### TEXT TO READ
# # # # #

Minor League Baseball, in consultation with Major League Baseball, has announced three rules changes that are designed to increase the pace of play. At least one of these changes is going to be very controversial.

The first rule change is that all Minor League games will start with a man on second base in extra innings. This rule was in place at the lowest level of the minor leagues last year, but now it will be in place in all minor league levels. This is similar to the rule that was in place during the World Baseball Classic.

The second rule is a modification of the pitch clock rules. For the past few seasons, Double-A and Triple-A baseball has employed a 20-second pitch clock. This season, that clock will be shortened to 15 seconds when no one is on base. The clock will remain at 20 seconds when runners are on. Failure to meet this deadline will result in a ball being awarded to the batter.

Batters will also have to get into batter’s box before seven seconds are left on the pitch clock. Failure to be in the box will result in a automatic strike.

Finally, the minors are implementing the mound visits rule that has been announced for Major League Baseball. Triple-A clubs will get six mound visits per game, just like the majors. Double-A teams get eight and Single-A will allow ten visits per game. Short Season and Rookie ball clubs still get unlimited mound visits.

Teams get one more visit for every inning of extra innings. They do not get any fewer mound visits if the game is scheduled for seven innings, such as during a double-header.

One thing that these rules do is define what constitutes a mound visit. This has been one of the biggest issues that people have raised with MLB’s new mound visit rule. I think we can assume that MLB’s definition of a mound visit is the same as MiLB.

A manager or coach trip to the mound to meet with the pitcher shall constitute a visit. A player leaving his position to confer with the pitcher, including a pitcher leaving the mound to confer with another player, shall also constitute a mound visit, regardless of where the visit occurs or the length of the visit, except that the following shall not constitute mound visits:

a. Discussions between pitchers and position player(s) that (i) occur between batters in the normal course of play and do not require either the position player(s) or the pitcher to relocate;

b. Visits by position players to the mound to clean spikes in rainy conditions;

c. Visits to the mound due to an injury or potential injury of the pitcher; and

d. Visits to the mound after the announcement of an offensive substitution.

I have posted the full press release at the end of this article if you wish to examine it in more detail.

I know these rules will be controversial. Let’s look at the most controversial one first.

Fans do not like starting an inning with a runner on second base. It seems contrary to the spirit of the game and is a major change in the way that the game is played. Even if it is only for extra innings, it reeks of deciding baseball games with an NHL-style shootout or penalty kicks.

I do have to make one thing clear. There are few things more pointless than a 15-inning minor league game. First of all, at least 95 percent of the fans are gone by then. Even the scouts have packed up and left. The teams end up paying extra money to the cleanup crew who are just waiting for the game to end so they can go home.

# # # # #

### MATERIAL SHOWN
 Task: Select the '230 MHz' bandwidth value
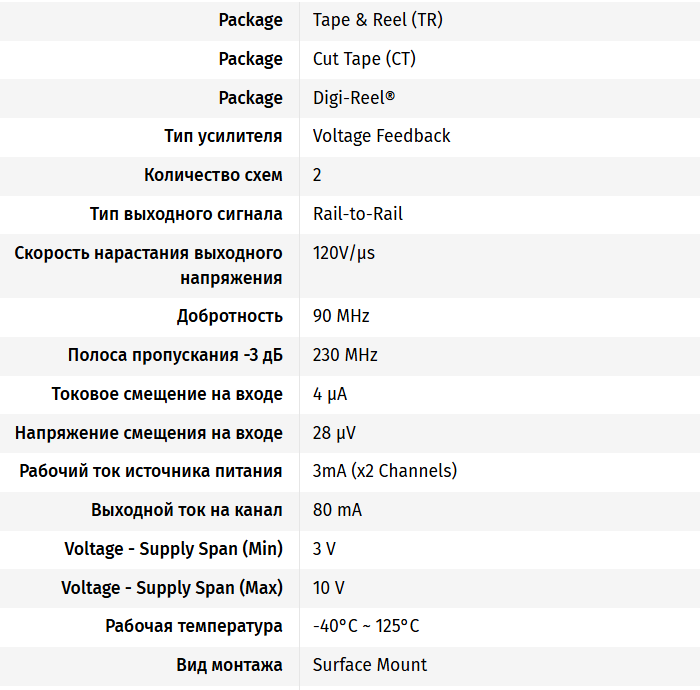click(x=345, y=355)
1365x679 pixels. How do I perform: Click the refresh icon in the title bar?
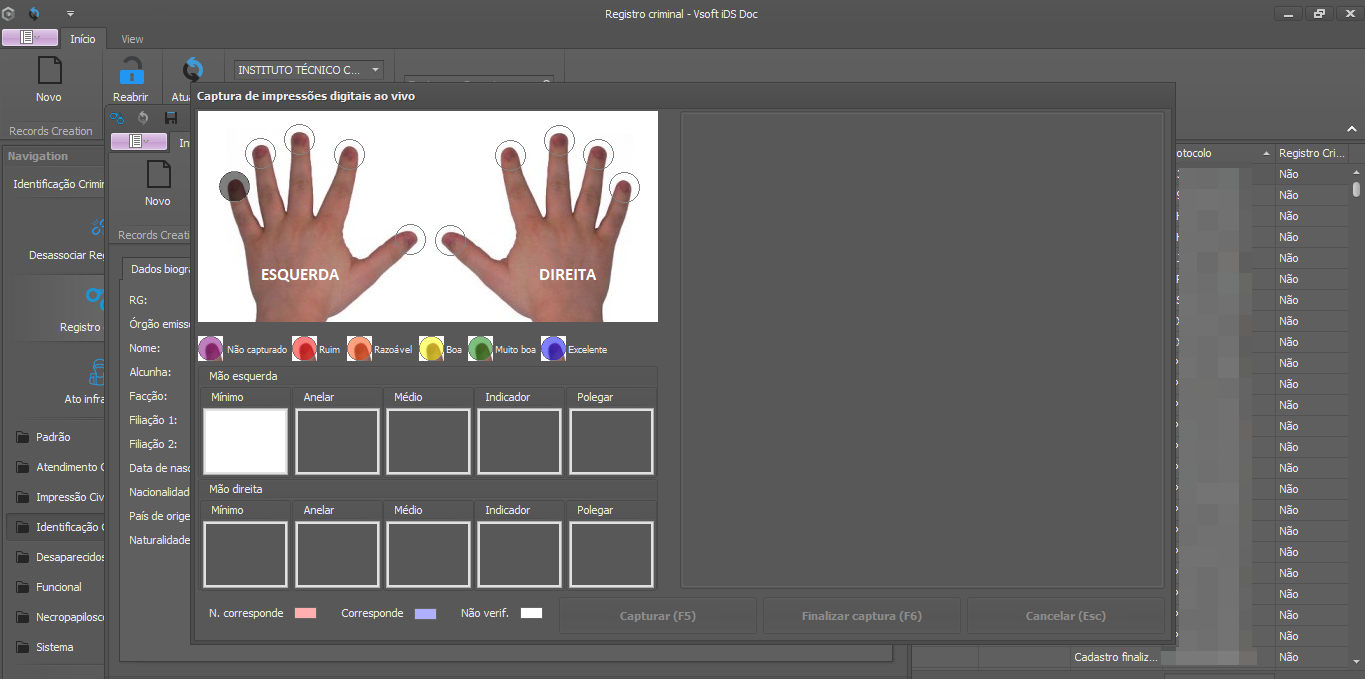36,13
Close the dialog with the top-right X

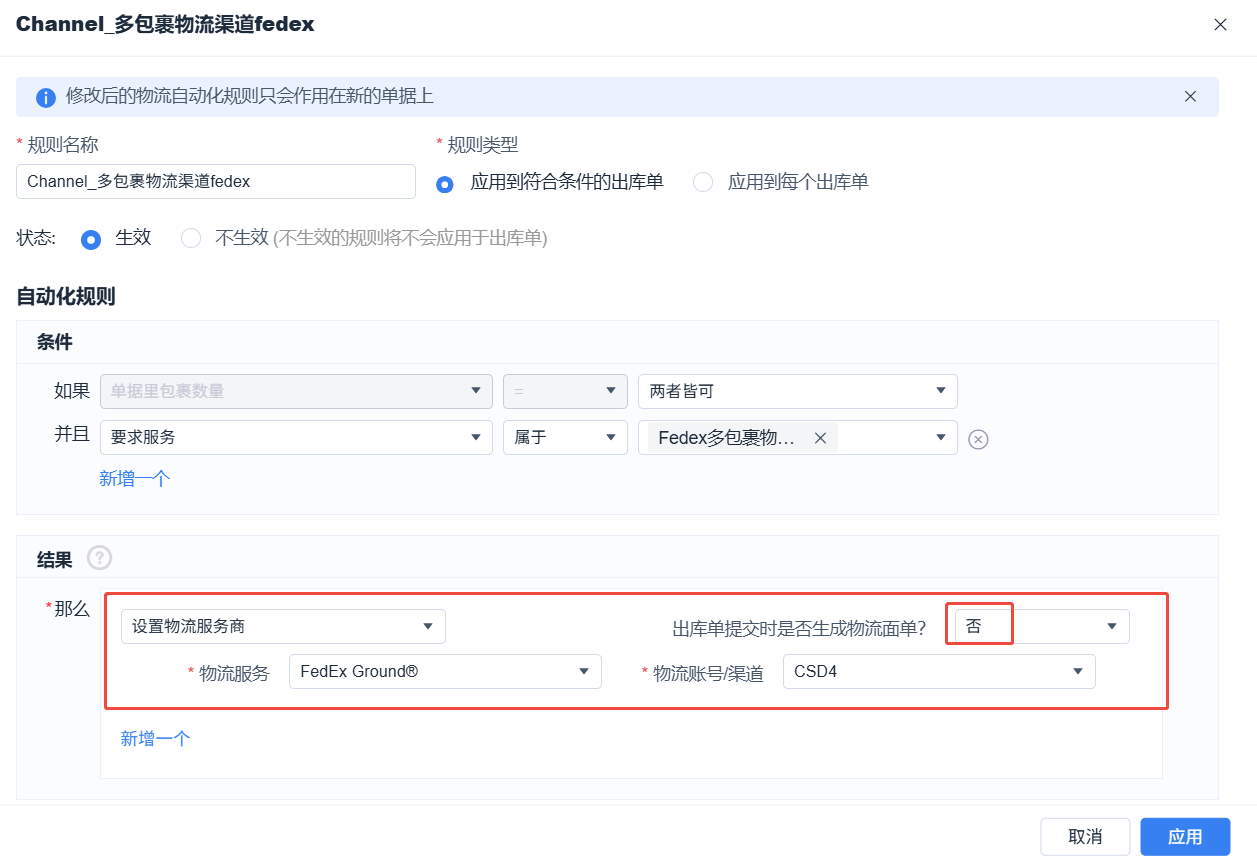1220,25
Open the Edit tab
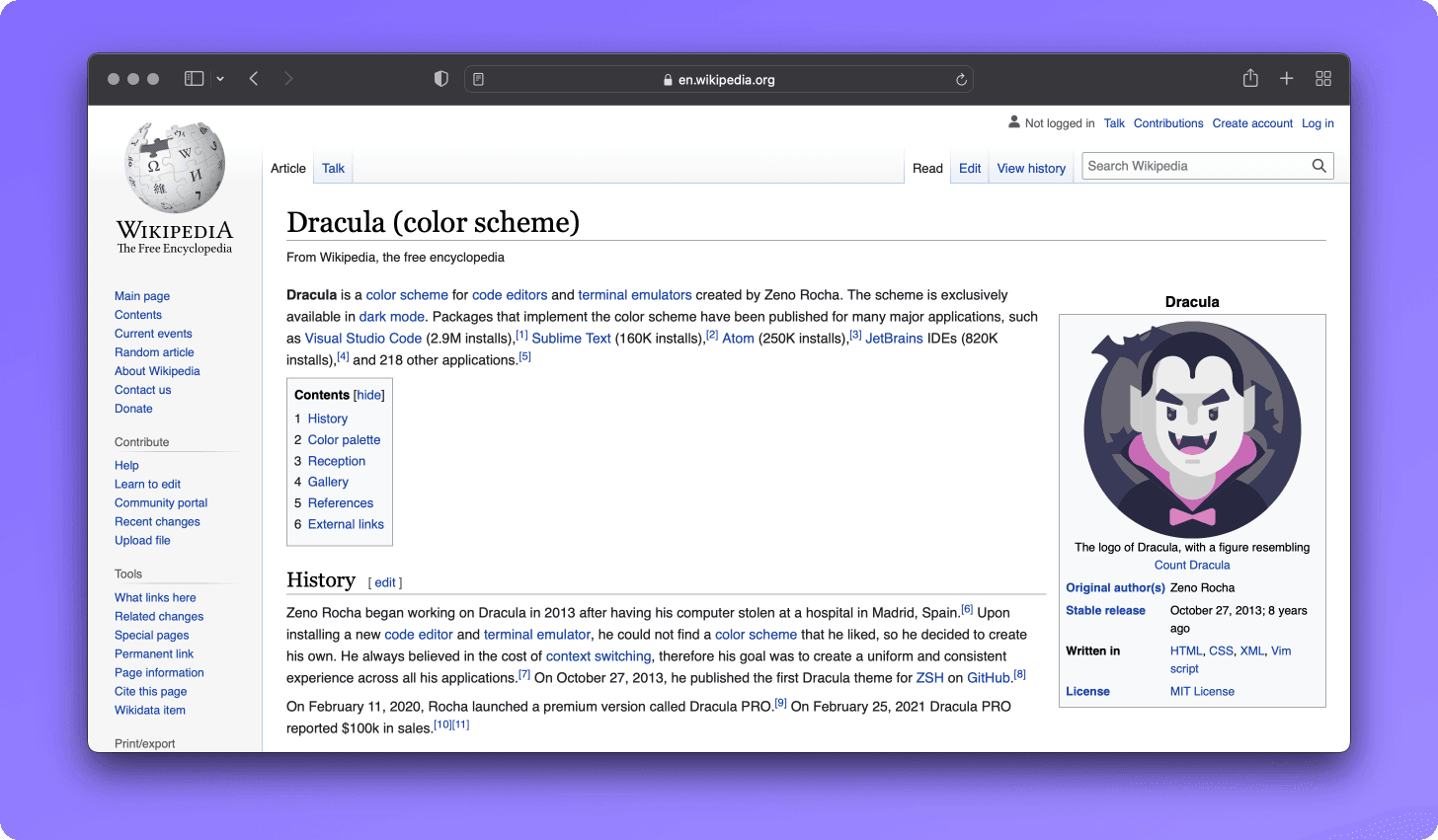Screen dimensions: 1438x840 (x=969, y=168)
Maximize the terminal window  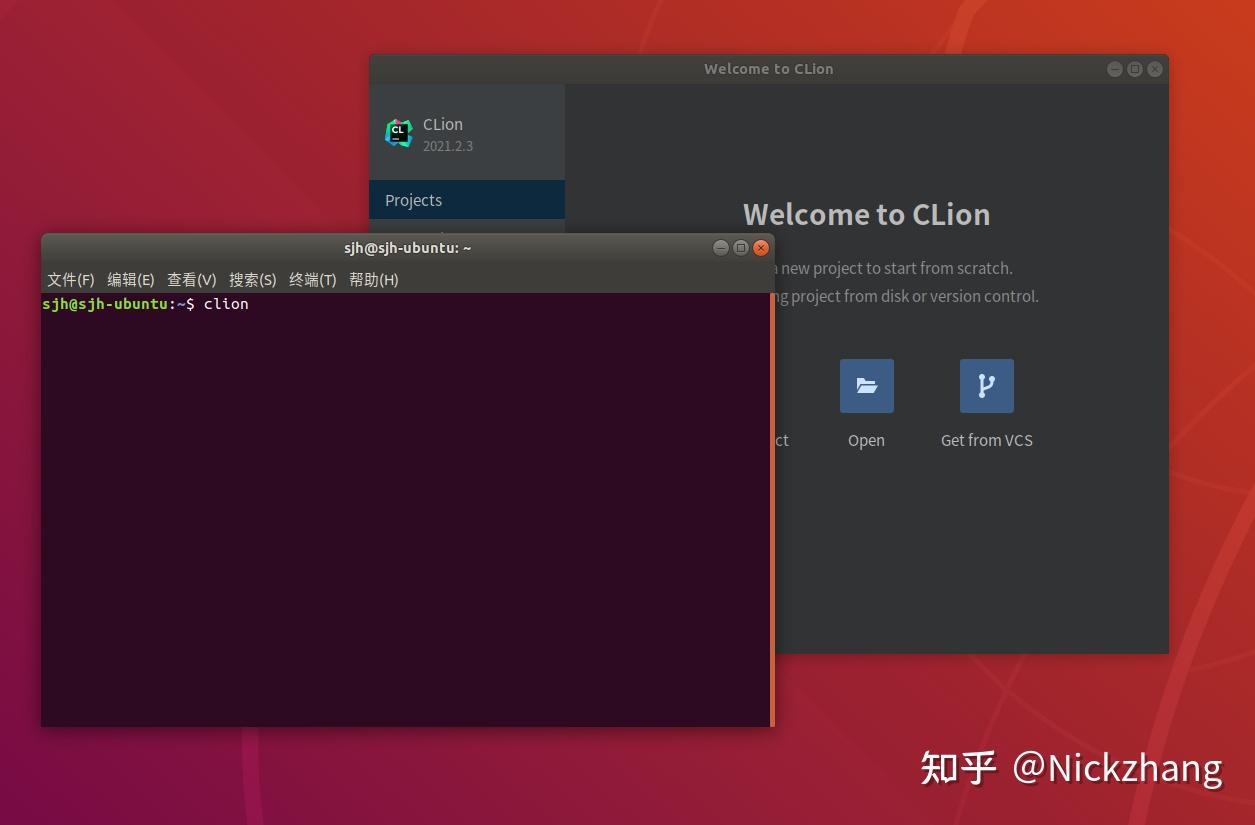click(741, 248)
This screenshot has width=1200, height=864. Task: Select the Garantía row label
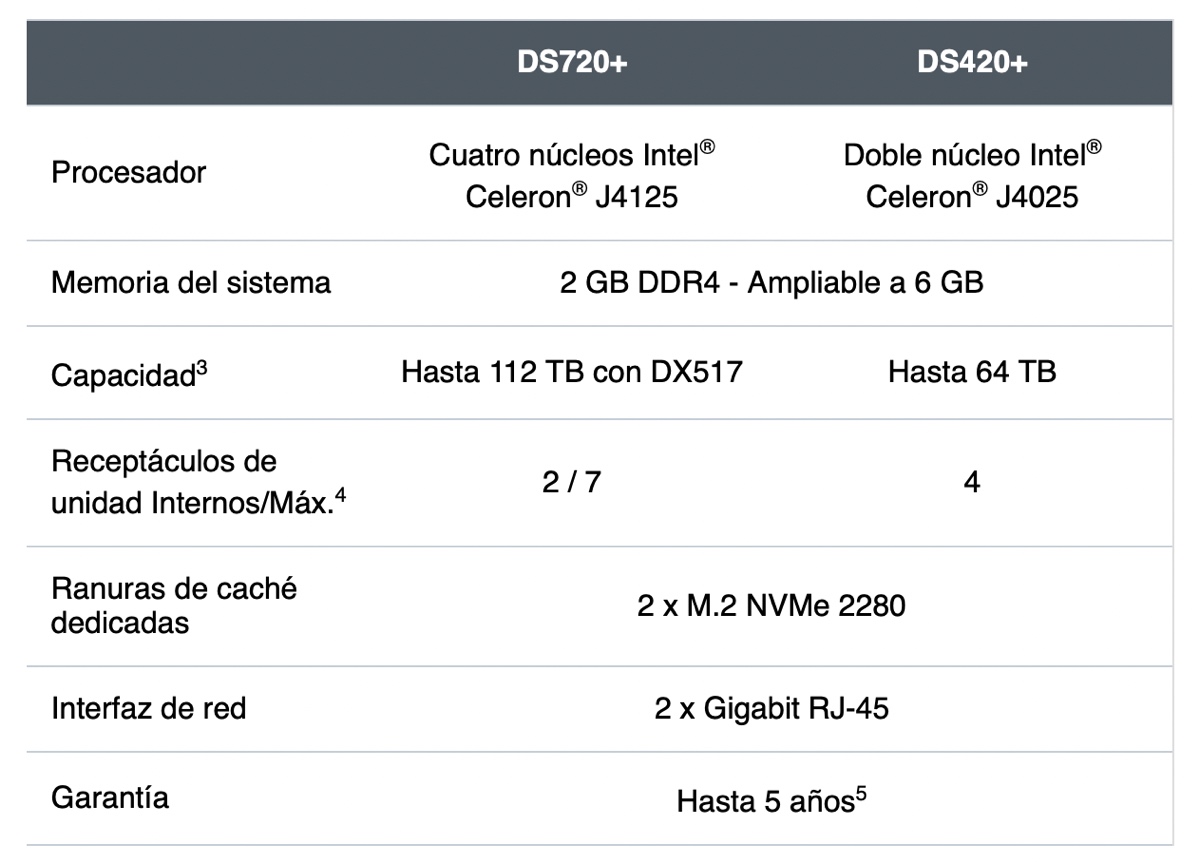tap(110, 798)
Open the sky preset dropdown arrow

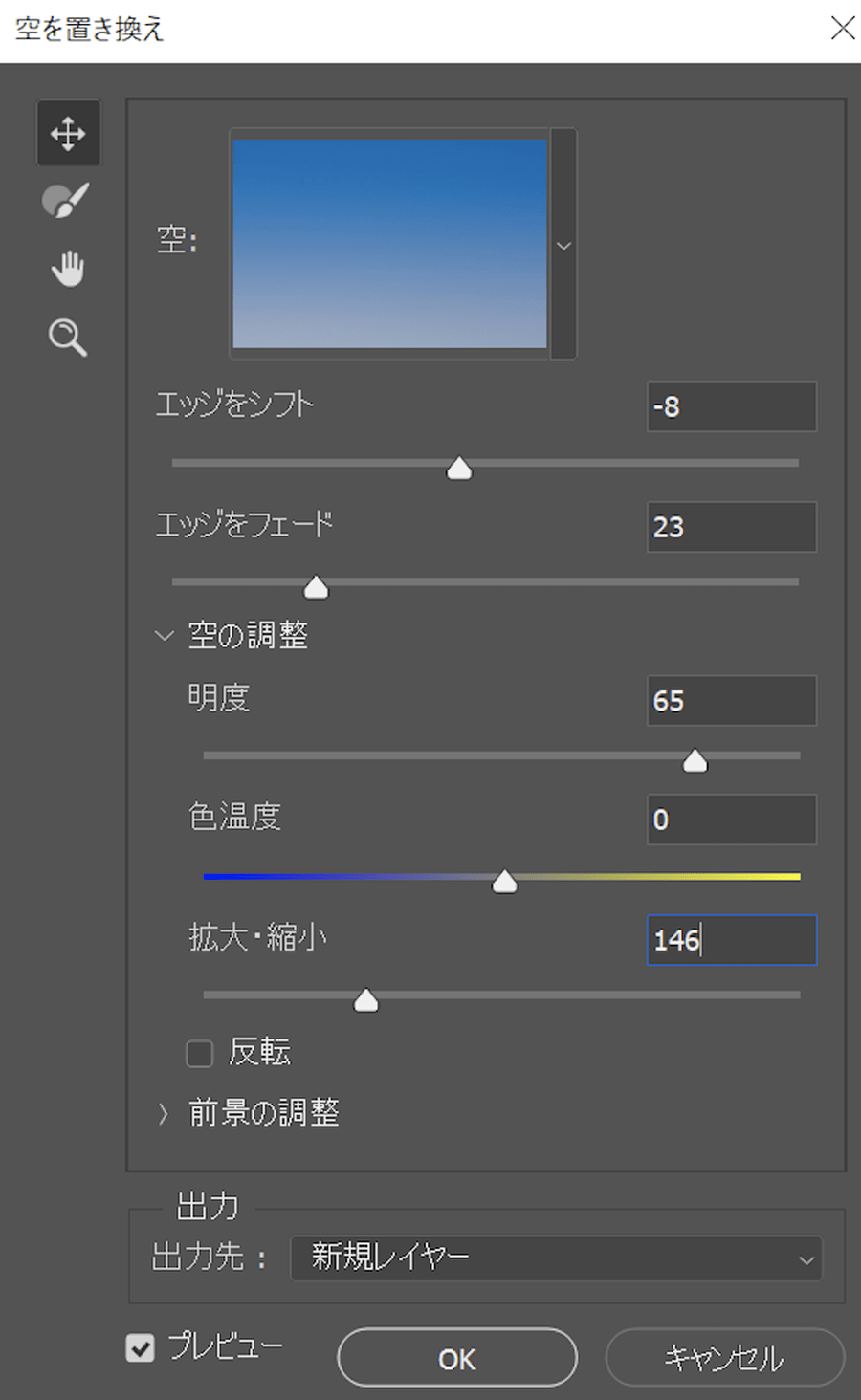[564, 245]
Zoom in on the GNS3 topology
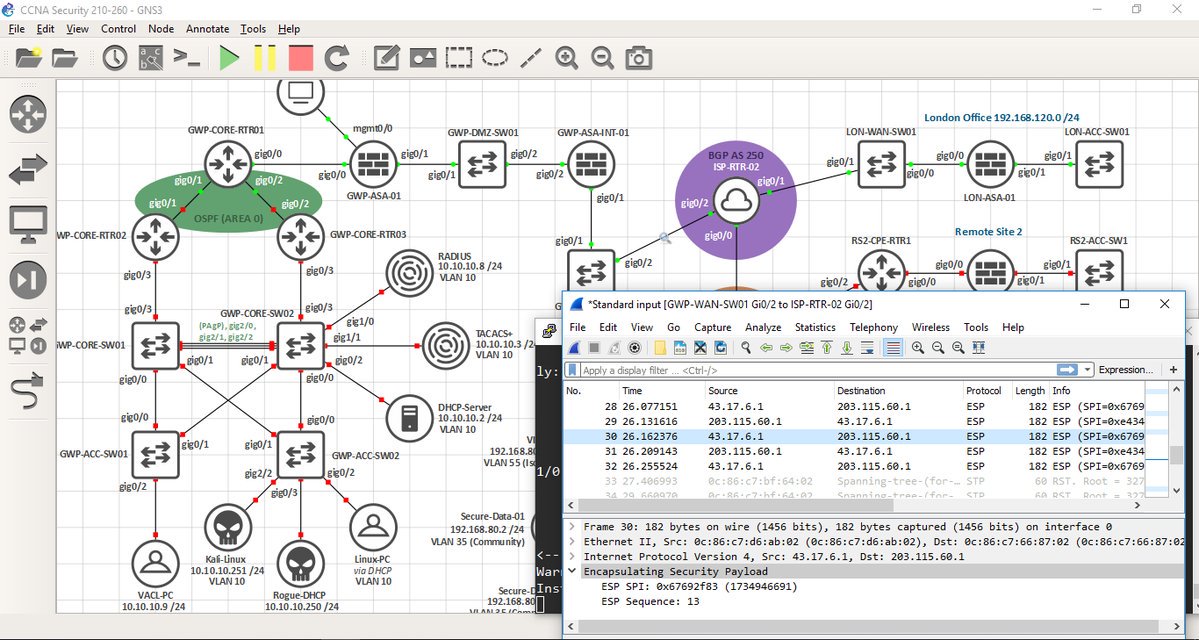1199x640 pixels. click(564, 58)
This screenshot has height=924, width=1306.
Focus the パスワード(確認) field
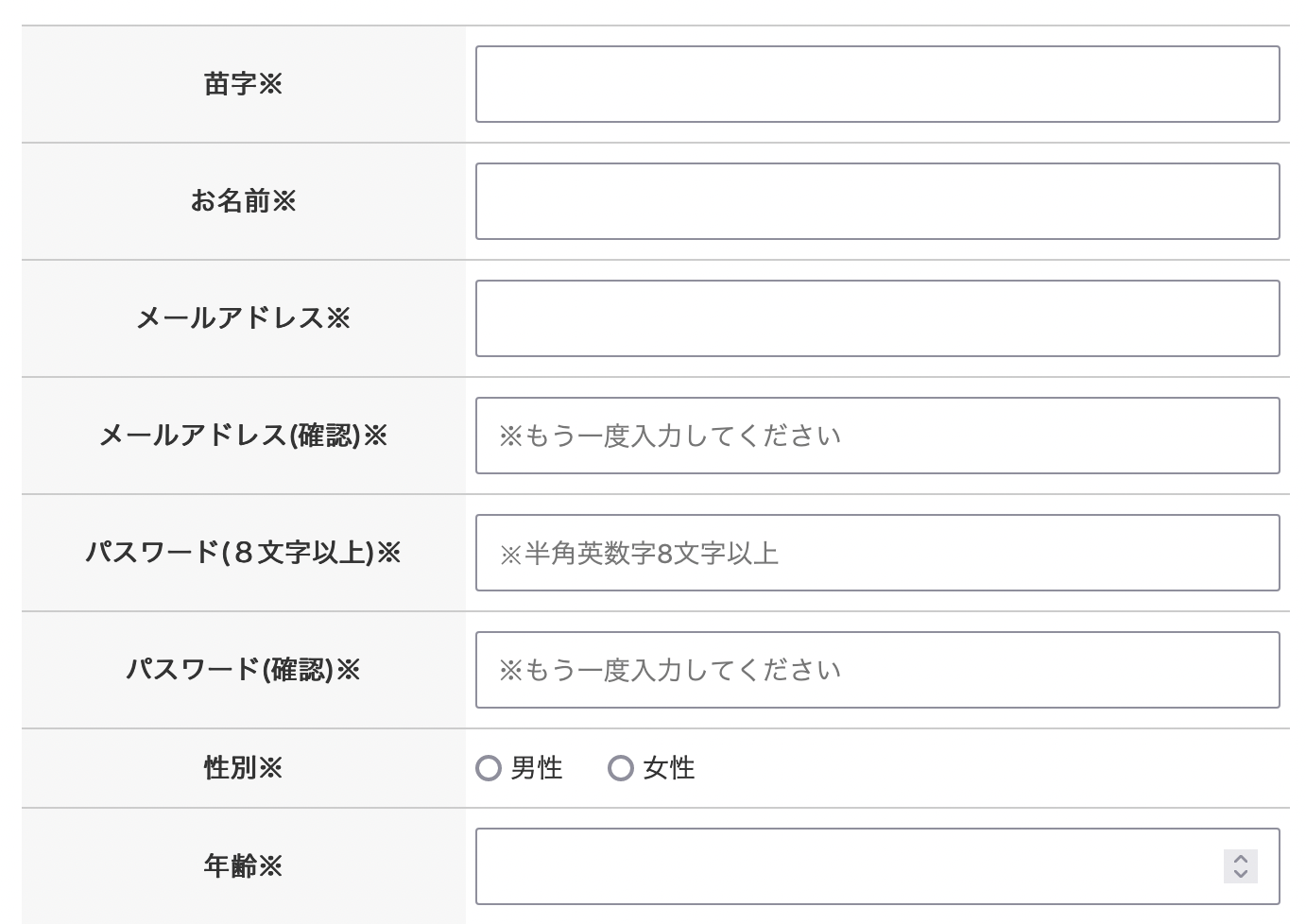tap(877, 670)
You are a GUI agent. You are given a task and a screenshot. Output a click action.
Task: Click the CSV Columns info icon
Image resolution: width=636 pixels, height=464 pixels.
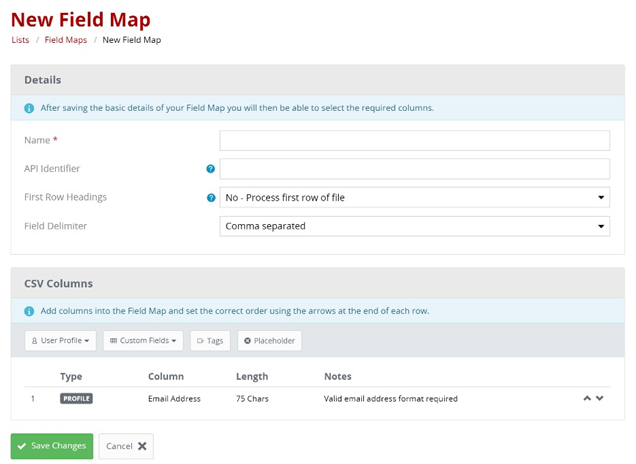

# # # # #

### DIRECTIVE 1
Do the following statements agree with the article on the minor league rule changes? Answer yes or no for each, quoting the words of the article that decide it.
(a) In Double-A and Triple-A, the pitch clock will be 15 seconds when runners are on base.
(b) Double-A teams get eight mound visits per game.
(c) Teams get fewer mound visits in games scheduled for seven innings.
### DIRECTIVE 2
According to the article on the minor league rule changes, which situations do not count as mound visits? List all of them.

### CORRECT ANSWER 1
(a) No: "The clock will remain at 20 seconds when runners are on."
(b) Yes: "Double-A teams get eight and Single-A will allow ten visits per game."
(c) No: "They do not get any fewer mound visits if the game is scheduled for seven innings, such as during a double-header."

### CORRECT ANSWER 2
- Discussions between pitchers and position players that occur between batters in the normal course of play and do not require either the position players or the pitcher to relocate
- Visits by position players to the mound to clean spikes in rainy conditions
- Visits to the mound due to an injury or potential injury of the pitcher
- Visits to the mound after the announcement of an offensive substitution